If I may put my two cents worth in...Patrick, clearly your mind is made up where Ross MacDonald is concerned, and I admire your conviction (even though I am an Lew Archer fan.) What I don't understand is since you are convinced there is "not that much to feel strongly about" in MacDonald's work, then what do you expect to get out of continuing to read or re-read his books? Won't you keep arriving at the same conclusion, given your convictions?
Again, just my two-cents worth with a pinch of ignorance (on my part) thrown in for good measure.
________________________________________ From: firstname.lastname@example.org [email@example.com] On Behalf Of Patrick King [firstname.lastname@example.org] Sent: August 5, 2009 1:25 PM To: email@example.com Subject: Re: RARA-AVIS: Re: Tobias Jones on Ross Macdonald in yesterday's Guardian
On has to wonder why, if you don't like him, you've continued to read him. I like him, but taste is taste, and you're entitled to your own. But are there so few books that ARE to your taste that you have to resort to the occasional Ross Macdonald whenever you really start jonesing for a crime novel?

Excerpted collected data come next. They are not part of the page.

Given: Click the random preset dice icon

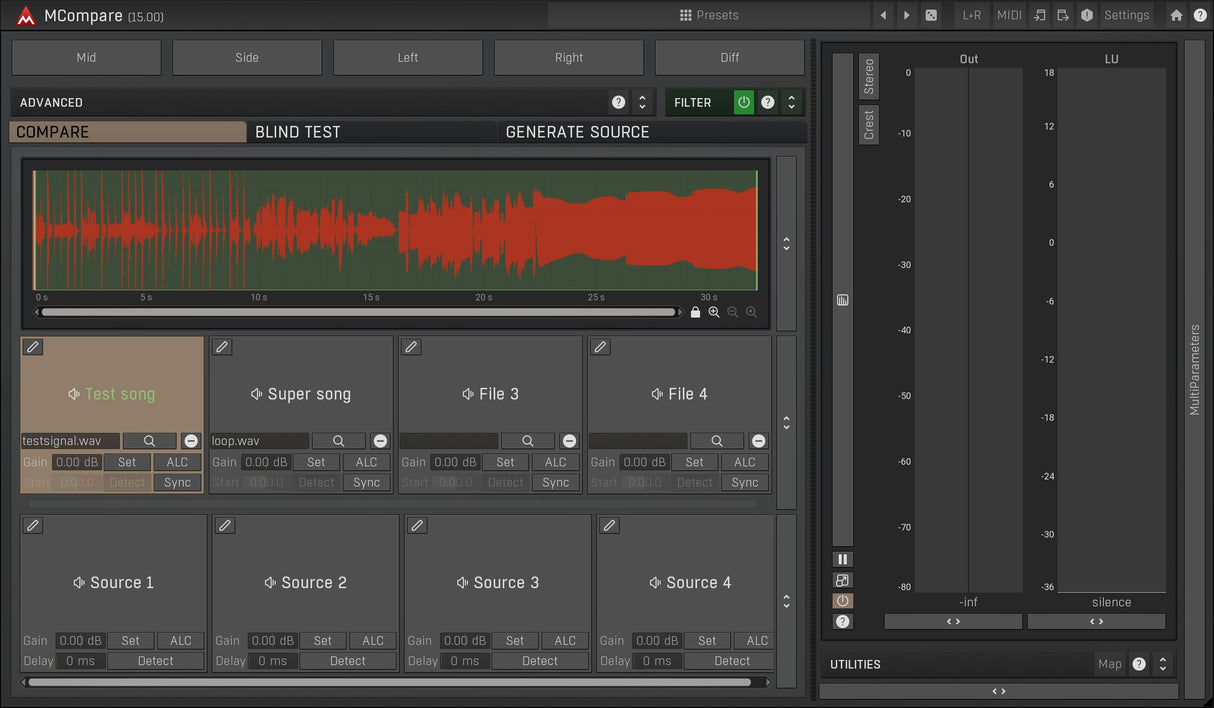Looking at the screenshot, I should click(x=931, y=15).
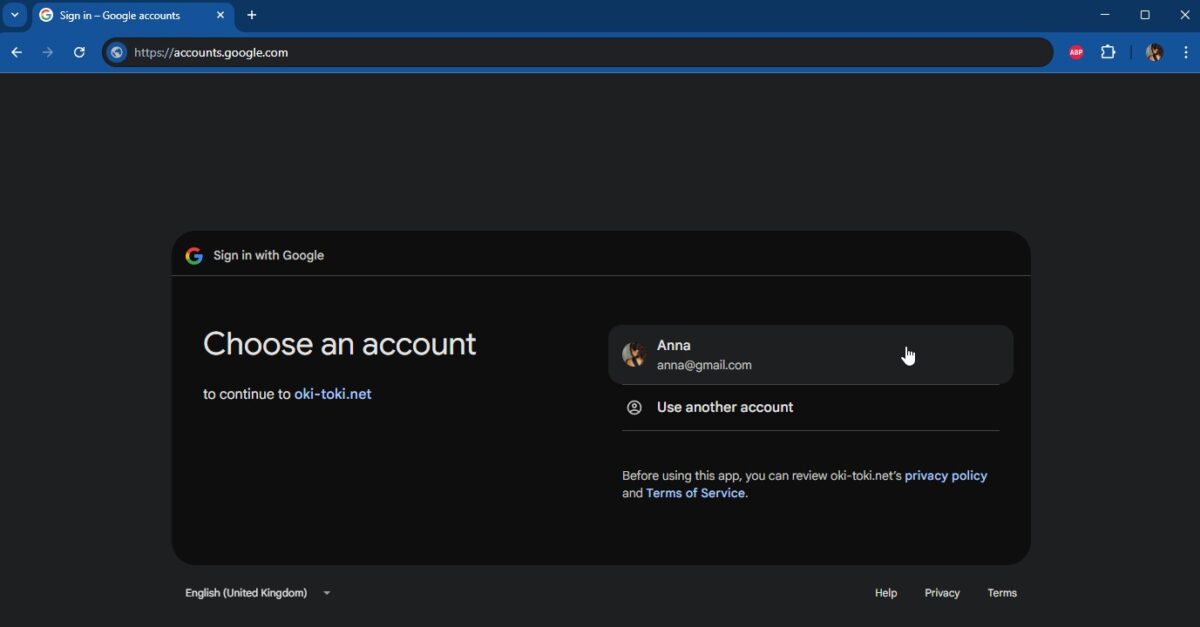Open a new tab with plus button
1200x627 pixels.
(x=252, y=15)

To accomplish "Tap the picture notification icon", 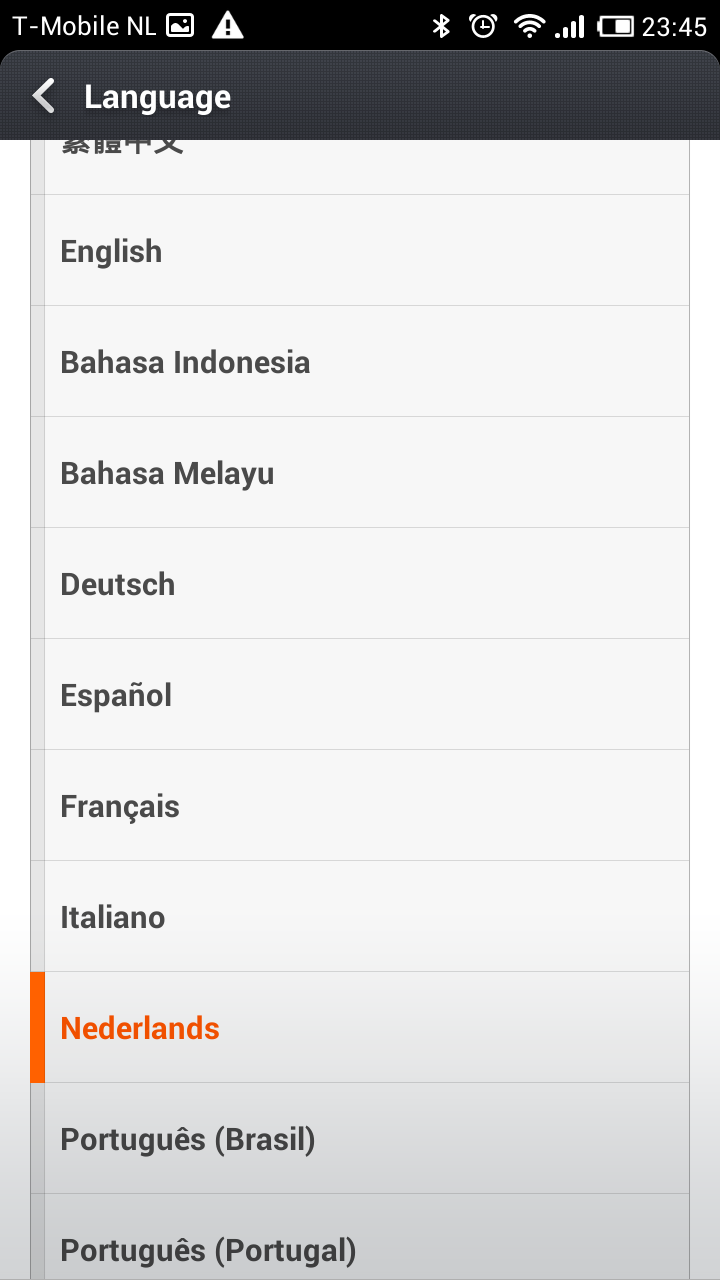I will pyautogui.click(x=180, y=26).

I make a point of keeping up with successful writers in the genres I'm interested in whether I like them or not. I'm curious about "popularity". I absolutely hate Stark's Parker novels, for example, but I drag myself through them because I know he has a million fans and I'm curious about what they can possibly see in these tedious, goody-two-shoes books. I'll admit for the most part I listen to them on audio books rather than spend precious reading time with them, however. I don't feel as strongly about Ross MacDonald because, and you seem to agree, there's not that much to feel strongly about. I can more easily connect Lew Archer with Elmo & Ernie than I can with Spade & Marlow.